_ENTRIES SHOWN_
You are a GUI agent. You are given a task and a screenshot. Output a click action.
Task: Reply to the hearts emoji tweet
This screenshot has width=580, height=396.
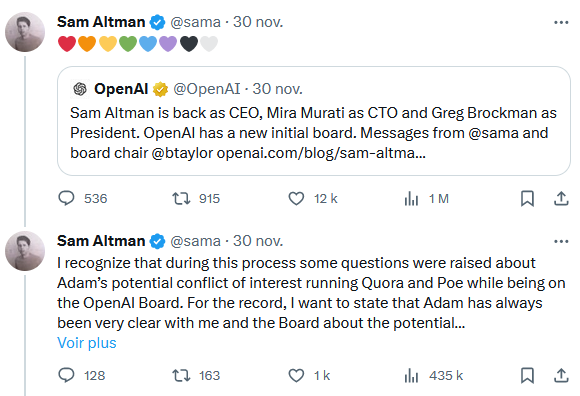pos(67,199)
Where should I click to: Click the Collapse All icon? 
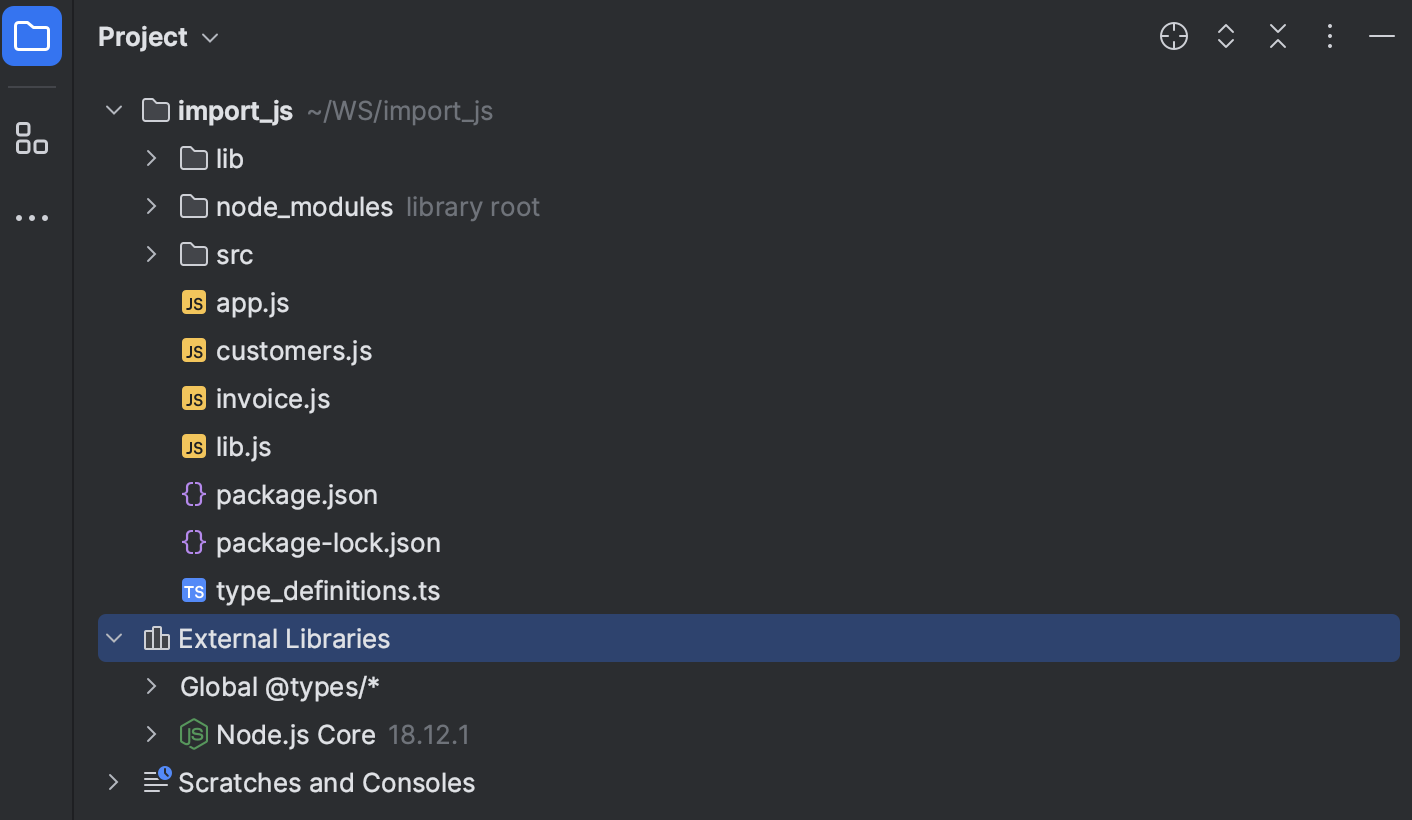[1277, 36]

_PROBLEM REQUIREMENTS_
Rewrite the lines above, changing every "screenshot" to "screen capture" and keeping everything else the same. Omit the pictures.

_TASK RESULT_
You are a GUI agent. You are given a task and a screen capture. Output a click action.
Task: Reply to the hearts emoji tweet
This screen capture has width=580, height=396.
pos(67,199)
Where should I click to: Click the Collapse All icon? 
[1277, 36]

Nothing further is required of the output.